Aim of the exercise — Please reproduce exactly the lines from the start of the records through the one containing "The image size is (499, 1006).", and nothing more.

### Dataset records ###

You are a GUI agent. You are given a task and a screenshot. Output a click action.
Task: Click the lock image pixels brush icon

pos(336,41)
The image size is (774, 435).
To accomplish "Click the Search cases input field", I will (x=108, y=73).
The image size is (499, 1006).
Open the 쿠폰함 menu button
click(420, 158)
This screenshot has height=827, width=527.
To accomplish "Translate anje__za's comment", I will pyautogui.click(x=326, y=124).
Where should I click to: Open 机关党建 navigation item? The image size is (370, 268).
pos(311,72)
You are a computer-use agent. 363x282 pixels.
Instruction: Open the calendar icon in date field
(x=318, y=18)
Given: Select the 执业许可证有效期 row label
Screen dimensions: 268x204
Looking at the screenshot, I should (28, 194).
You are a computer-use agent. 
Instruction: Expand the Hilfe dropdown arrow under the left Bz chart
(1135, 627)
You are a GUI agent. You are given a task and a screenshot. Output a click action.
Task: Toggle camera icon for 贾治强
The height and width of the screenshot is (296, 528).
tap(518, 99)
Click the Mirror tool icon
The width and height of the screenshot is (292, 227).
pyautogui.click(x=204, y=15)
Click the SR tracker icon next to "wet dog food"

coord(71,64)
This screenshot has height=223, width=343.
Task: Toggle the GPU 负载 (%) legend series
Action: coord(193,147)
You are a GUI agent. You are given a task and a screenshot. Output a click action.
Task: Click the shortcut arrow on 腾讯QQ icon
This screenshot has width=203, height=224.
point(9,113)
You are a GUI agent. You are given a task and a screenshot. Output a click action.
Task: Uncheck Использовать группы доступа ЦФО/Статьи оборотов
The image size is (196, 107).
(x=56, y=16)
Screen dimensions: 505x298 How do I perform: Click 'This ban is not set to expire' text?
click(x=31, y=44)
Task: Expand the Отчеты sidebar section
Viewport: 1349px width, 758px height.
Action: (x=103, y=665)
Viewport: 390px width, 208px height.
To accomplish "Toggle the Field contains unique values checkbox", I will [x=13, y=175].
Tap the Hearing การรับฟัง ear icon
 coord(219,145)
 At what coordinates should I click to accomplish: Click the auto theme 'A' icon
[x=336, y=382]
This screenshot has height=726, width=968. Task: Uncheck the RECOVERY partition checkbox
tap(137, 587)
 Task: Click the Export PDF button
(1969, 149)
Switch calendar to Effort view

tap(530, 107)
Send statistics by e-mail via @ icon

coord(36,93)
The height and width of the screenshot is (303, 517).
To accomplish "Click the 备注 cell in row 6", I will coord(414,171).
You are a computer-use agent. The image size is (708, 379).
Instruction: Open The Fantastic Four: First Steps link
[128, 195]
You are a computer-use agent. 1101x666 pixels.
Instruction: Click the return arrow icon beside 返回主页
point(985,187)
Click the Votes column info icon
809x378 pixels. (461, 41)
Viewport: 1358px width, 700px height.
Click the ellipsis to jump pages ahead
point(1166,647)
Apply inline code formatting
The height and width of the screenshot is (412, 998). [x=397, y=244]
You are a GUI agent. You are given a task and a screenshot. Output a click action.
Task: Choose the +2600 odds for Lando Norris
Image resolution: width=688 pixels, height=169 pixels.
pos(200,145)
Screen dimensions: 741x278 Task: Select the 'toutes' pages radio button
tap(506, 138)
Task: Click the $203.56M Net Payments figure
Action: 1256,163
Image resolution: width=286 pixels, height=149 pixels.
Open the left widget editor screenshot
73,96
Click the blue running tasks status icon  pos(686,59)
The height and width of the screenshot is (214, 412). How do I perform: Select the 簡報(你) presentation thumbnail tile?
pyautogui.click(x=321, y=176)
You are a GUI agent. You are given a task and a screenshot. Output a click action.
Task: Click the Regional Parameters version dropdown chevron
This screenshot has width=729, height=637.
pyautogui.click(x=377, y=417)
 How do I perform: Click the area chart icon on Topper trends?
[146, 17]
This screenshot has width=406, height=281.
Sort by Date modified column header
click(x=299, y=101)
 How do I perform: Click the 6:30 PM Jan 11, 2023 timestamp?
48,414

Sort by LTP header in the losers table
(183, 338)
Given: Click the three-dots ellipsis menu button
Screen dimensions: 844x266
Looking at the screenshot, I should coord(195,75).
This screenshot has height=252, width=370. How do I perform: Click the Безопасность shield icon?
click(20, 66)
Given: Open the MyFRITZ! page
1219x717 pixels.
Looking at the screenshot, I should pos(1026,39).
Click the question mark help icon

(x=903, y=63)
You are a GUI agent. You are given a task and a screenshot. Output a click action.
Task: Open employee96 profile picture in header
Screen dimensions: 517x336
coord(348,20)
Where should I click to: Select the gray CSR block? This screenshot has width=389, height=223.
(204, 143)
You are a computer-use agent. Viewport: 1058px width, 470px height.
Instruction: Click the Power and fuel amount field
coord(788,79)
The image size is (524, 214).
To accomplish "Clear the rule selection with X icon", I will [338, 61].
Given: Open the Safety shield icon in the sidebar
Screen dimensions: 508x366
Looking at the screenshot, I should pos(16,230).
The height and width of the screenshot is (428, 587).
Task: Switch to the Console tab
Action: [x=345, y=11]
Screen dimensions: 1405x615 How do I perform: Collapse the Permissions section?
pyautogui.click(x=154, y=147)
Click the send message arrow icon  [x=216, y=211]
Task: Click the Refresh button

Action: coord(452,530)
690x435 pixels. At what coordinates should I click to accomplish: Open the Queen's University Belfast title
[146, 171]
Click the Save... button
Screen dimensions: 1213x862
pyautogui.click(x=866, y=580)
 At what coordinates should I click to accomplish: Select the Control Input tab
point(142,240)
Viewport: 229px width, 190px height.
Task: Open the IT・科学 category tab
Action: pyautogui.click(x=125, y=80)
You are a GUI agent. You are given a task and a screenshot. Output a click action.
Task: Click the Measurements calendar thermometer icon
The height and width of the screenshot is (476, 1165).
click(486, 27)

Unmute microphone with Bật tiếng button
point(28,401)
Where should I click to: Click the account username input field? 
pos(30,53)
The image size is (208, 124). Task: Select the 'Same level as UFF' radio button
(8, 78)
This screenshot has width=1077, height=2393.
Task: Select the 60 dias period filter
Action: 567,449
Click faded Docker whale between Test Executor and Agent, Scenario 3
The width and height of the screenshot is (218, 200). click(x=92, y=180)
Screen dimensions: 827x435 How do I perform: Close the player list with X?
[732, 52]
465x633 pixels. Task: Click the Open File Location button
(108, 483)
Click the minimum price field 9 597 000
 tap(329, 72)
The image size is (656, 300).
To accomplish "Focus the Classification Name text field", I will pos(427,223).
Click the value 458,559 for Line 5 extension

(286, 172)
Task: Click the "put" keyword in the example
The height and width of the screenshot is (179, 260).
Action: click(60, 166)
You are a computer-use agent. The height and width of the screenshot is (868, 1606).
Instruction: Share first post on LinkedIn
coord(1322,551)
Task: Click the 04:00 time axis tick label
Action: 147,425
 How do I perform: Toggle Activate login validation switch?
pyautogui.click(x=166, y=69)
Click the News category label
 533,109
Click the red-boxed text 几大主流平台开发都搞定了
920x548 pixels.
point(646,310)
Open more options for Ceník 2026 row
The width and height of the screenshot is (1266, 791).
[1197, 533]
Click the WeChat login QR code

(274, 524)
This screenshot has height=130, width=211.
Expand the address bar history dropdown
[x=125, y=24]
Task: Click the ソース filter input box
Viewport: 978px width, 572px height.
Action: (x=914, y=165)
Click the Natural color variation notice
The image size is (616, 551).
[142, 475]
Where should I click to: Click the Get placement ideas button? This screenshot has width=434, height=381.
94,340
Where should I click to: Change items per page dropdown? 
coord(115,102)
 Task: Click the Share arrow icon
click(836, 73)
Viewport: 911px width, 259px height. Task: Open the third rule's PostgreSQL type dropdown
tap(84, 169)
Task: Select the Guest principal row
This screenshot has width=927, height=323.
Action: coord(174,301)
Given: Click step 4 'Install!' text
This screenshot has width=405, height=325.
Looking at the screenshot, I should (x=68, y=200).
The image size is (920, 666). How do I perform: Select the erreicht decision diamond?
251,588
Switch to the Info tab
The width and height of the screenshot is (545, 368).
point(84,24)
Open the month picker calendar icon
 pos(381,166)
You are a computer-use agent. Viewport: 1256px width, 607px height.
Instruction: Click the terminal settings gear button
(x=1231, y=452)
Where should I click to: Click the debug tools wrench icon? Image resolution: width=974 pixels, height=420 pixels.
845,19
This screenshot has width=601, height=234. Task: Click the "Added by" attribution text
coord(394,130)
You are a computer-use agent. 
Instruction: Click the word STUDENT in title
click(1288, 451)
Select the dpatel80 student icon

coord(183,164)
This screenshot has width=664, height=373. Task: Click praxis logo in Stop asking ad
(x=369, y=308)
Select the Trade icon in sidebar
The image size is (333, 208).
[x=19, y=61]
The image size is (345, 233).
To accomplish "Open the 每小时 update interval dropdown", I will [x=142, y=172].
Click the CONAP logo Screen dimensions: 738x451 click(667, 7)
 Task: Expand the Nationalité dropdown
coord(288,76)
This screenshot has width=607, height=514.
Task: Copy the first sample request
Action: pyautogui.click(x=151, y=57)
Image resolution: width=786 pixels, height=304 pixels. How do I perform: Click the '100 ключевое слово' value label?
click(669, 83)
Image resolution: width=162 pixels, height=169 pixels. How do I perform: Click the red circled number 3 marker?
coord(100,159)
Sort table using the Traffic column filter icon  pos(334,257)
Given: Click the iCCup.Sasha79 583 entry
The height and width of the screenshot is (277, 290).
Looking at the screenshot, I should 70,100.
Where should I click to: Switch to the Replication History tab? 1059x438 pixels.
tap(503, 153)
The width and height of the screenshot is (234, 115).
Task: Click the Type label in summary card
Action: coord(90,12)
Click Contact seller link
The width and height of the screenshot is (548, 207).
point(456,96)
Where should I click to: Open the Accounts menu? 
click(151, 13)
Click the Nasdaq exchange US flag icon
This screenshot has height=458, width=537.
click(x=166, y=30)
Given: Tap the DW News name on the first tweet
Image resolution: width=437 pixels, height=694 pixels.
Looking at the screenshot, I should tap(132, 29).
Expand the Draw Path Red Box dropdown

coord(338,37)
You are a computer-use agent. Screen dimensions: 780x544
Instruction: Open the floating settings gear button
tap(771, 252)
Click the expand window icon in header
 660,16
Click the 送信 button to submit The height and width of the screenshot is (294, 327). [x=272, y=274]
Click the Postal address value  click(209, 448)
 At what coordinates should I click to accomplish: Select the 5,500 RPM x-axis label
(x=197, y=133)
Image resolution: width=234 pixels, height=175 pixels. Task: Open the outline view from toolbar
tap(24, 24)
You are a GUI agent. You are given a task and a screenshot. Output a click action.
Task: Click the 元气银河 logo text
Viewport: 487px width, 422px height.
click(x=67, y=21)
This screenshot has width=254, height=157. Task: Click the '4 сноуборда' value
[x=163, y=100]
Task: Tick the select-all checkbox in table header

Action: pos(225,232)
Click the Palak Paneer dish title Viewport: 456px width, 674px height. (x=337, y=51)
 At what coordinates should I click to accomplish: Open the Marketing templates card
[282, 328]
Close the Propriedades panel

###

Response area —
You are a GUI agent. You are given a task and a screenshot. Output a click action.
Task: Click the lock image pixels brush icon

pos(336,41)
The image size is (774, 435).
To accomplish "Click the Search cases input field", I will (x=108, y=73).
The image size is (499, 1006).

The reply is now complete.